Can you please assist in the interpretation of our bylaws regarding maintenance? "Each unit owner shall keep his Unit and its equipment, appliances, and appurtenances in good order, condition and repair and in a clean and sanitary condition, and shall do all redecorating, painting and varnishing which may at any time be necessary to maintain the good apperance and condition of his Unit." "Each Unit owner shall perform normal maintenance on the Limited Common elements appurtenant to his Unit." "The Board shall be responsible for the maintenance, repair and replacement of all of the Common elements (including the Limited Common Elements) as defined herein." "The Unit Owner of any Unit to which a patio, driveway or deck is appurtenant shall perform the normal maintenance for such patio, driveway or deck and shall make all repairs thereto caused or permitted by his negligence misuse or neglect." I'm confused!!!! First the claim is made that the Board is responsible for common elements and limited common elements, but then it says that the Unit owner is responsible for the maintenance of items defined in the Declaration as Limited Common Elements. Common elements are not defined anywhere!! What about the replacement of windows and the painting of doors and garage doors?? We have fences surrounding our patios/balconies. Who's responsible for staining those? Help!

→ Source data
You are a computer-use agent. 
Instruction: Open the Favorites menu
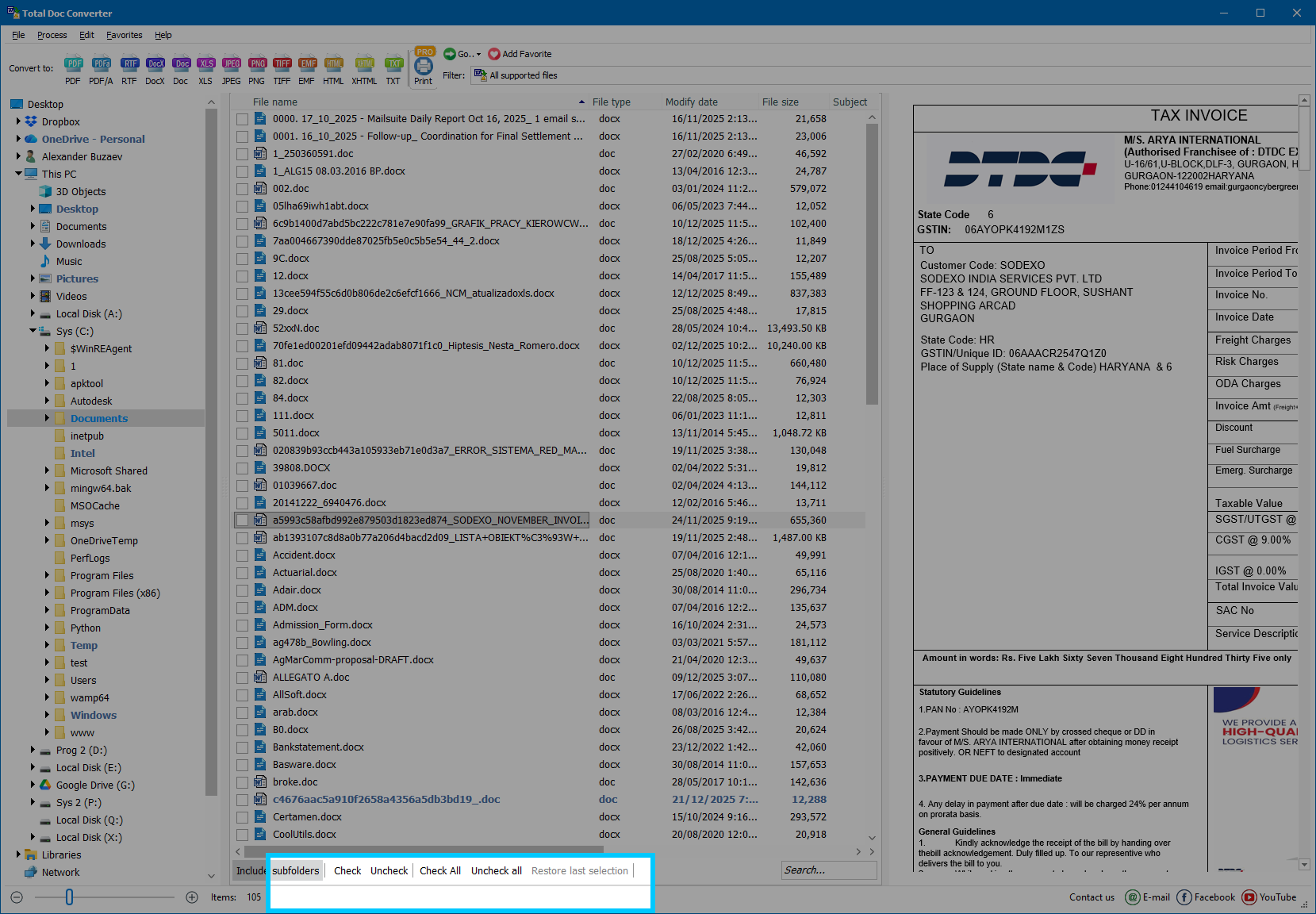[124, 35]
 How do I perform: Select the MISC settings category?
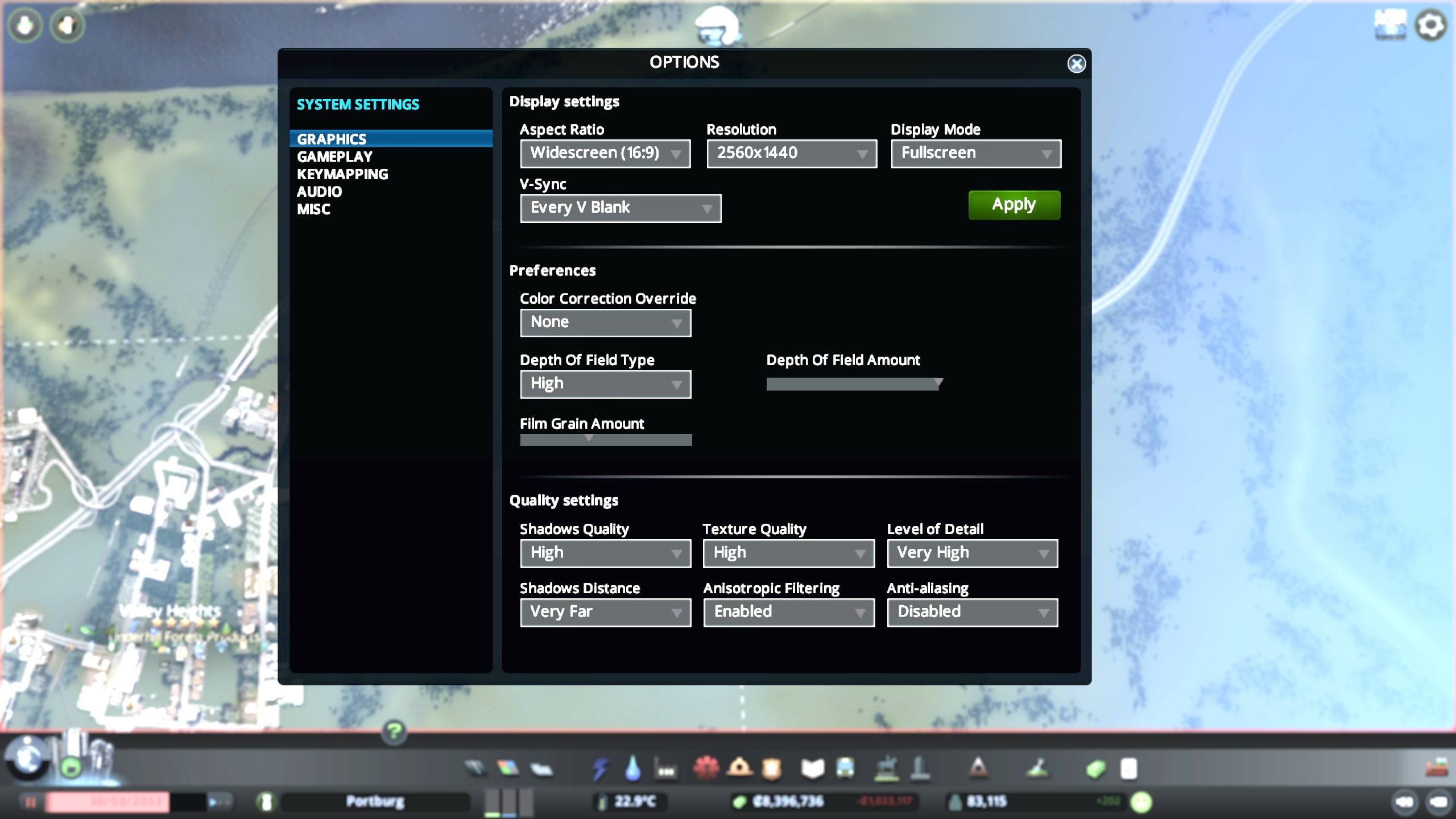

→ Written task A
Translate this sentence from the post about condominium maintenance bylaws into Spanish: "We have fences surrounding our patios/balconies."
→ Written task B
Go on with the post asking about condominium maintenance bylaws, picking up after its final sentence.

→ Expected answer A
Tenemos cercas que rodean nuestros patios/balcones.

→ Expected answer B
- J.

If your association's governing documents and state statutes are silent or confusing regarding an issue affecting the operations of your association, the board should consider crafting a policy resolution clarifying the ambiguity or addressing the overlooked concern, being sure not to conflict with the documents or statutes. For a primer on preparing a resolution, go to Association Times' Resolution Process page.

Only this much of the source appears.